Сам не заметил, как прошел в ворота и ахнул от красоты неописуемой, вдоль дорожек стояли фигуры разные, обнаженные и в разных позах. Вон муж нашей Акуши тут тоже есть. Но народ не любит его, изменял он нашей богине, за что и был выгнан с небес. Изменял с братом своим не родным… мои мысли были прерваны знакомым голосом.

– Не ожидал я тебя здесь увидеть Путиш Путятович, никак в гости ко мне решил зайти? Так предупредил бы, я бы оделся, как подобает.
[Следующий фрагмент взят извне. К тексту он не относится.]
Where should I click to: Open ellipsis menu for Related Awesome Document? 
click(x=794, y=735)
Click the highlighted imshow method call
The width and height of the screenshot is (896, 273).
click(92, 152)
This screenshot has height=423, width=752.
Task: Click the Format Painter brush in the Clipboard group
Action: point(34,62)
Как громом пораженный, я так и застыл, краснея до кончиков волос. Медленно оборачиваюсь и неверяще смотрю на подходящего ко мне замвова Циате Воскоцких. Так это что, его дом, выходит?! Кланяюсь ему как дурак, быстро-быстро, и пытаюсь обойти, чтобы скорее, значит, уйти. Слов нет никаких, но он расставляет руки и быстро командует кому-то за моей спиной:

– Стол накрывайте, гость ко мне пришел хороший!!! Куда же ты, Путиш? Нельзя так… не уходи!!!

Но я лишь мотаю головой, наконец глухо выговариваю, словно я во сне том:

– Нельзя мне… никак нельзя… прошу вас. Не гневитесь…

Но он уже тянет меня за руку. Силы у него, конечно, не те, что у меня. Наконец, я останавливаюсь и с горестным вздохом спрашиваю в сердцах:

– Та на что я тебе сдался?! Поиграться и выбросить вздумали? На потеху вашему офицерскому составу, да знати высшей? Вон, де, конь, можно его потом и на плаху за мужеложство?!

Он так и отпрянул от меня.

– За что ты так со мной? Почему такое надумал на меня?! Я ж разве повод какой давал? Я к тебе со всей душой. Открылся тебе, а ты…

Но я уже не слушаю его и бегу к выходу сломя голову, как маленький ребенок, боясь греха. От его рук кожу печет, словно от огня, запах его еще остался. Манящий и желанный. Так и хочется его обнять, прикоснуться к губам его полным и попробовать на вкус. Но зачем я ему старик такой? Побаловаться? Так я и сам бы, но теперь уже нельзя.

К лекарю забегаю, как от огня прячусь и слышу, как он шаркает тихими шагами из своей квартиры к лавке своей.

– Здравствуйте, богатырь. – говорит он мне весело, и я удивленно кланяюсь ему.

– Здравствуйте. Я вот к ране своей травки какой положить, или мази, может, притирка какая нужна, не знаю.

Тот, кивнув, командует, показывая на стул в углу:

– Вон туда садись, сейчас подойду.

Послушно сажусь на маленький стул, и он тотчас жалобно скрипит подо мной.

Лекарь тихо смеется дребезжащим голосом.

– Вот не знал, что такой знаменитый богатырь пожалует ко мне. Ты очень известный, Путиш Путятович. Очень известный, и слава о тебе в народе великая.

Смущено переспрашиваю:

– Какая такая слава?! Не знаю ничего о ней. Молча служу себе.

Он кивает.

– Ты не хвастун, это тоже говорят. Вот, отогни ворот-то, дай мне на рану твою посмотреть.

Приходится развязывать кушак и отгибать ворот так, чтобы он упал на локоть. Лекарь чуть не взбирается на меня и, наконец, цокает языком.